> _DATA_
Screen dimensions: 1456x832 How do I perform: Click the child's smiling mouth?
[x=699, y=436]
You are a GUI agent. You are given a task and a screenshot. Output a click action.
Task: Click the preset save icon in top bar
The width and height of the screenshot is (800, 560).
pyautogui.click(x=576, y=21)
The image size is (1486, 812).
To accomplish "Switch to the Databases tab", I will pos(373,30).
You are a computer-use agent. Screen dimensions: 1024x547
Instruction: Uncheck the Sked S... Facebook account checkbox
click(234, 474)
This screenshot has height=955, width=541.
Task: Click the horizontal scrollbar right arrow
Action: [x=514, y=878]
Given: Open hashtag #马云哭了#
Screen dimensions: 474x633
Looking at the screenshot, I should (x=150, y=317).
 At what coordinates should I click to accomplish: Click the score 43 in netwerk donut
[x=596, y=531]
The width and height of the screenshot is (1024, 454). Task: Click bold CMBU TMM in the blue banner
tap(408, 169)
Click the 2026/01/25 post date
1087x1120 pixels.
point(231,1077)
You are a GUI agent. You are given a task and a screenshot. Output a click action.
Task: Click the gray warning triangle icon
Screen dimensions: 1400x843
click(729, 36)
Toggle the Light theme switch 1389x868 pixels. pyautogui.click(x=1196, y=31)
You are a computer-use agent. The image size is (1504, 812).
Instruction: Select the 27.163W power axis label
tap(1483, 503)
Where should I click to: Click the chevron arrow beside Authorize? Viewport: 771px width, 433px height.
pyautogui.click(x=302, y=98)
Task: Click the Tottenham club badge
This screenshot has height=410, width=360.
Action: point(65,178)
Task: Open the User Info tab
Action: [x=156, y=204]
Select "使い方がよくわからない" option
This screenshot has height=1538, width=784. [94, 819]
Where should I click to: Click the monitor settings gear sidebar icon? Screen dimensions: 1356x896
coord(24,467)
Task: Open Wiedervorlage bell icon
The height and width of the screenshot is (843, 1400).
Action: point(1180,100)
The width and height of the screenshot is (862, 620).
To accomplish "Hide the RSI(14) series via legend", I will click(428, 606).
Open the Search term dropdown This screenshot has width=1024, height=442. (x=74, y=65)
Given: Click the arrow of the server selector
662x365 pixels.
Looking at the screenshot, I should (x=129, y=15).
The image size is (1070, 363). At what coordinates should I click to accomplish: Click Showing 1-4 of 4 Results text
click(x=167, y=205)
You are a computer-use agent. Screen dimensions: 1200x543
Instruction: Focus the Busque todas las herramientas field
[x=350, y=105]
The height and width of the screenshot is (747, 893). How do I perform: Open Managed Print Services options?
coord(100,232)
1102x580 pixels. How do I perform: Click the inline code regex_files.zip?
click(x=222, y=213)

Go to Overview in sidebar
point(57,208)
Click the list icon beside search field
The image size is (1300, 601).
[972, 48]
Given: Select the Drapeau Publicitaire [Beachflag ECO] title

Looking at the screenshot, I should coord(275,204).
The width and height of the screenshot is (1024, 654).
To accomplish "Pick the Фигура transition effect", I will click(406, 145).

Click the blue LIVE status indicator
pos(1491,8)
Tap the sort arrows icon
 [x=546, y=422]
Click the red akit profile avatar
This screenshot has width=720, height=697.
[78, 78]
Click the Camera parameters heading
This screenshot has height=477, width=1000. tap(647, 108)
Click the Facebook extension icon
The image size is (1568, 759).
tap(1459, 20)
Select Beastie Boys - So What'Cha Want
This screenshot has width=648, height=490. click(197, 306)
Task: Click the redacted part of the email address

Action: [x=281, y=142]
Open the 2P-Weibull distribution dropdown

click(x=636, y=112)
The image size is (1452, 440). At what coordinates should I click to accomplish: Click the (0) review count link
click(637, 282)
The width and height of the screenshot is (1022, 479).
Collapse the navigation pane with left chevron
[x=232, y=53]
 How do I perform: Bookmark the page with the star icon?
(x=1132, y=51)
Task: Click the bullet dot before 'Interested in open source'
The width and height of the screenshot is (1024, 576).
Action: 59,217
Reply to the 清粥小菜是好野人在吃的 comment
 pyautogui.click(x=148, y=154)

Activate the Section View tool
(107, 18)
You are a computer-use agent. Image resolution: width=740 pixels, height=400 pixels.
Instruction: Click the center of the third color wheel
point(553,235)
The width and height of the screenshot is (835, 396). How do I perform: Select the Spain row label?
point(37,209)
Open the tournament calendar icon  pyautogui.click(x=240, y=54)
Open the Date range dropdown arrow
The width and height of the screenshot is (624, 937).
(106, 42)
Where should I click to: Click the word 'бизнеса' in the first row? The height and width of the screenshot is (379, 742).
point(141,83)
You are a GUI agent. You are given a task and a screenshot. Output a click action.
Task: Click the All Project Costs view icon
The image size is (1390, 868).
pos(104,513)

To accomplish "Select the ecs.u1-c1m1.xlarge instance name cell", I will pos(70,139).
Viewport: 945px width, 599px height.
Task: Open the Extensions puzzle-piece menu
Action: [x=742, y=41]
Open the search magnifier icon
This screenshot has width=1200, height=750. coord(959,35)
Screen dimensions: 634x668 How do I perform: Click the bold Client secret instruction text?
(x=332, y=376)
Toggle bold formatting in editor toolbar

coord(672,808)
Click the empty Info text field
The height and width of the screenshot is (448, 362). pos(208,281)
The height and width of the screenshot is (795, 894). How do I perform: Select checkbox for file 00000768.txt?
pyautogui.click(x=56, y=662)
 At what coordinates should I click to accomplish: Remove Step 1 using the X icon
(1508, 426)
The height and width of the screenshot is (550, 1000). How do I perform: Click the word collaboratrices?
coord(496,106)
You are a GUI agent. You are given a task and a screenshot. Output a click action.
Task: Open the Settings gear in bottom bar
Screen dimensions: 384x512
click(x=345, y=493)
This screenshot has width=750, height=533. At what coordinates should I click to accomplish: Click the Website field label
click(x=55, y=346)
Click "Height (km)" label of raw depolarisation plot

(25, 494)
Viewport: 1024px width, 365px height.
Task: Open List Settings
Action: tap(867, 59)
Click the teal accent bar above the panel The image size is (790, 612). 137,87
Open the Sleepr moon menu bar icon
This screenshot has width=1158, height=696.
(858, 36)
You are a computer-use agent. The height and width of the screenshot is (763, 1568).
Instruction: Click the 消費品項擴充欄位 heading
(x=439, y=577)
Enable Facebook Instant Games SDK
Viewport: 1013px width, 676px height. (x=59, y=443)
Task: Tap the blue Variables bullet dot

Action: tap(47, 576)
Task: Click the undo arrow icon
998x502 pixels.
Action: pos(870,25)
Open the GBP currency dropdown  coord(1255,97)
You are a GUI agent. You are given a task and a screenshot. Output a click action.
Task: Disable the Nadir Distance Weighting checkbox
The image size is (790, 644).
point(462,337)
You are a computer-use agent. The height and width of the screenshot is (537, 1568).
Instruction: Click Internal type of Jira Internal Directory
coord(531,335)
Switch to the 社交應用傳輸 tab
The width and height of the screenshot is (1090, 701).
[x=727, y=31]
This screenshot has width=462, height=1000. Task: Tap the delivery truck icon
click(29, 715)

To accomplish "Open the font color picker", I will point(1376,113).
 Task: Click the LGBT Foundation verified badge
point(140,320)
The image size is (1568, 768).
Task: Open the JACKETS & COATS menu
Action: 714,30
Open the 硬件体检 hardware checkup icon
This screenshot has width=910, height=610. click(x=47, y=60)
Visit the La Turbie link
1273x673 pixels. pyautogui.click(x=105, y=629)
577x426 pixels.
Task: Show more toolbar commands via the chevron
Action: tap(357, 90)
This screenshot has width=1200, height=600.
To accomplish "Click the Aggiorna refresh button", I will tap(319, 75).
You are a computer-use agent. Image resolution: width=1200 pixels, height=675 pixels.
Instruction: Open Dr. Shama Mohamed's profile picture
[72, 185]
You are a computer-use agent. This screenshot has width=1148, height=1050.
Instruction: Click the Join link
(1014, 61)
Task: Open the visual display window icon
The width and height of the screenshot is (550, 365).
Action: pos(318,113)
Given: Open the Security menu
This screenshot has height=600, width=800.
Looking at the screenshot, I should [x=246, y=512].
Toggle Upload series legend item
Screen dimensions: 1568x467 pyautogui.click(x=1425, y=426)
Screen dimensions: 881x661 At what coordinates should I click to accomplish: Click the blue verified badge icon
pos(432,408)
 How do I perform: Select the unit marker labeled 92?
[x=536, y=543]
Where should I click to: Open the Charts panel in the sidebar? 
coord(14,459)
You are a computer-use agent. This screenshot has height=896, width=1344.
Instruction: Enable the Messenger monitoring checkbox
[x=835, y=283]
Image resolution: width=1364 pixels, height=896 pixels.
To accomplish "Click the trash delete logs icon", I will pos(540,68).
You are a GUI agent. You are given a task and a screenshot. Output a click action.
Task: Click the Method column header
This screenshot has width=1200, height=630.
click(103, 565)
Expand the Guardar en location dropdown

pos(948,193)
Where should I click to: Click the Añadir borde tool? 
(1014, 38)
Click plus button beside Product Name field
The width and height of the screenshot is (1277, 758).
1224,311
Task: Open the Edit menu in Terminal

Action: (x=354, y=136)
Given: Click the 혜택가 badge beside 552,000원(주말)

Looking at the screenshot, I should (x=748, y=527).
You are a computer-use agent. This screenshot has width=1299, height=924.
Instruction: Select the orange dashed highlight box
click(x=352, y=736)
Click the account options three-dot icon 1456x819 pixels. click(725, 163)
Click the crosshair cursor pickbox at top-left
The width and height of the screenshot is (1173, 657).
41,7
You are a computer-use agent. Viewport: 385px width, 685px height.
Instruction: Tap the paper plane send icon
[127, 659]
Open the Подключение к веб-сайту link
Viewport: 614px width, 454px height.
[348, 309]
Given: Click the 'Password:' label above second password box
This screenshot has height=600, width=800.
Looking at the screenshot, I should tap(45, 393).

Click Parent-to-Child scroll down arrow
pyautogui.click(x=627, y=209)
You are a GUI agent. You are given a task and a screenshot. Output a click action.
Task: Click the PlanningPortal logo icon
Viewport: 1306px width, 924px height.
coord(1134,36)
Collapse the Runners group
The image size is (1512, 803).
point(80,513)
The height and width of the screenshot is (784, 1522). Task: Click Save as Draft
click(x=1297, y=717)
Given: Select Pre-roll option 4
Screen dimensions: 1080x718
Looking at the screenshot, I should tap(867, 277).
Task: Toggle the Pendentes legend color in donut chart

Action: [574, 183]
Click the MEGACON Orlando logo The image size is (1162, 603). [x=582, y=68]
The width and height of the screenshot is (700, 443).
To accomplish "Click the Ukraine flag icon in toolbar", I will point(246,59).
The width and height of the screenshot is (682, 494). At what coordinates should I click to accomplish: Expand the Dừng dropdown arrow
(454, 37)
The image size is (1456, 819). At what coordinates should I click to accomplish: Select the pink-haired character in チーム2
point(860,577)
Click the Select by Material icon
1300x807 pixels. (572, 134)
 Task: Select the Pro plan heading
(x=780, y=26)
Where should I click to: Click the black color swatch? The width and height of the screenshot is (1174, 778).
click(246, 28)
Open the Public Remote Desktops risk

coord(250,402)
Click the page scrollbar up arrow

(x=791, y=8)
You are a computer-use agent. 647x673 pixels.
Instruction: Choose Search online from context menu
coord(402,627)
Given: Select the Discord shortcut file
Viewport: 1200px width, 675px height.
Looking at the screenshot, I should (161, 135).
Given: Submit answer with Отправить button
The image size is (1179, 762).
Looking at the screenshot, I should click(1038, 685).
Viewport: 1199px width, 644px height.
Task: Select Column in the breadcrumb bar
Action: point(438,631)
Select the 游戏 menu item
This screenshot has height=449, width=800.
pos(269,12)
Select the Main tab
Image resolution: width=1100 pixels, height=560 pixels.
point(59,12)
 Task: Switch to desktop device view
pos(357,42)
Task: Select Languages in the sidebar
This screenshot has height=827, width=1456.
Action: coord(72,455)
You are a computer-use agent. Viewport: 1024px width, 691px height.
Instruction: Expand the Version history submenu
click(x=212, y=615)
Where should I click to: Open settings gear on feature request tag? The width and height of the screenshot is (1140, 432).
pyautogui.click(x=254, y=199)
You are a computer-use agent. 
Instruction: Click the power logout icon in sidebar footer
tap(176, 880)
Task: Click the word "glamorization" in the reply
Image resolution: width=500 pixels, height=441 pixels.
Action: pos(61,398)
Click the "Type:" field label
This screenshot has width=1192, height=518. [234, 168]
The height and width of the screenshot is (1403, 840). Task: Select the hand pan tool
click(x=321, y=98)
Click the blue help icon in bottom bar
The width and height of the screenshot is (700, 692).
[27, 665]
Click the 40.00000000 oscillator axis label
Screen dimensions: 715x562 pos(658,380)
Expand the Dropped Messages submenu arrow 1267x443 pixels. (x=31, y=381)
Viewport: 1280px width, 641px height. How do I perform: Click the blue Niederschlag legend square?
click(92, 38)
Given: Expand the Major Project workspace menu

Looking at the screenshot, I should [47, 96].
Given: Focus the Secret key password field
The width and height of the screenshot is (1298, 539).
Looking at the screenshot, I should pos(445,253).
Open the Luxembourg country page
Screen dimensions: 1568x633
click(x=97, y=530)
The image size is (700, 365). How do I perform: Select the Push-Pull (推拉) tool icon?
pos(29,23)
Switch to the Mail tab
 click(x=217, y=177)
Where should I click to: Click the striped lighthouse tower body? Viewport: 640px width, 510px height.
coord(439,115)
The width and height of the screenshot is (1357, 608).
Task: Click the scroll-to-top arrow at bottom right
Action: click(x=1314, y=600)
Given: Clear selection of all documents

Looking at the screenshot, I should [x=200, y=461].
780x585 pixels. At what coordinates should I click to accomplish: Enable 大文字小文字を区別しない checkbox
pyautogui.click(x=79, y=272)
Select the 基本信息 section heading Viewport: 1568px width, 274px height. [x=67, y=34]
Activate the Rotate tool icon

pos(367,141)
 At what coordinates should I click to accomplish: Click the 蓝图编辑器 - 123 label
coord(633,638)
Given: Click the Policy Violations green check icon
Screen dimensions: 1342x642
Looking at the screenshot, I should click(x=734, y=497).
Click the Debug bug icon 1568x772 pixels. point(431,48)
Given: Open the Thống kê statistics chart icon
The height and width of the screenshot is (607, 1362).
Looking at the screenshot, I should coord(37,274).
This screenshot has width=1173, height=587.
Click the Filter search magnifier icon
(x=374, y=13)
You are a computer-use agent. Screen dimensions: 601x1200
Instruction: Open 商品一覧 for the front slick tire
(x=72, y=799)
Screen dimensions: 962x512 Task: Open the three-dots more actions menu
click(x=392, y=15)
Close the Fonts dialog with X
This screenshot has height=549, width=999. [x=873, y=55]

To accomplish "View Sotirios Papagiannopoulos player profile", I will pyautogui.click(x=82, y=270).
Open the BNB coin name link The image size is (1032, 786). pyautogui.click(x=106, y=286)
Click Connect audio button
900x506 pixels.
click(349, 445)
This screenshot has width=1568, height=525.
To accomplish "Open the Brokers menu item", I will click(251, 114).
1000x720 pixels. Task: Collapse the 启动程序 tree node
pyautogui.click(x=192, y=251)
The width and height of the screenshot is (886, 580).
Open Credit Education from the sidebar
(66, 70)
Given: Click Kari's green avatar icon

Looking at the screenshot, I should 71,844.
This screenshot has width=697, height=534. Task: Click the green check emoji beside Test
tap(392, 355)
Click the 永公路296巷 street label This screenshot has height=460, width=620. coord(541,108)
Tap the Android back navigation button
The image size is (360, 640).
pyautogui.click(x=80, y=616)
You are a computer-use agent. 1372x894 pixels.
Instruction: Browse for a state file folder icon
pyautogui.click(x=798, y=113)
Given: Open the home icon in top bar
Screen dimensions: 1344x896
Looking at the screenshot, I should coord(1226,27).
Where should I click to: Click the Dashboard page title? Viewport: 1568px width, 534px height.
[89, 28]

> _WHAT THE TASK REQUIRES_
The answer is every line in the data where the word "above" appears.

> _RESPONSE AREA_
Click the teal accent bar above the panel The image size is (790, 612). 137,87
Given: Click the 'Password:' label above second password box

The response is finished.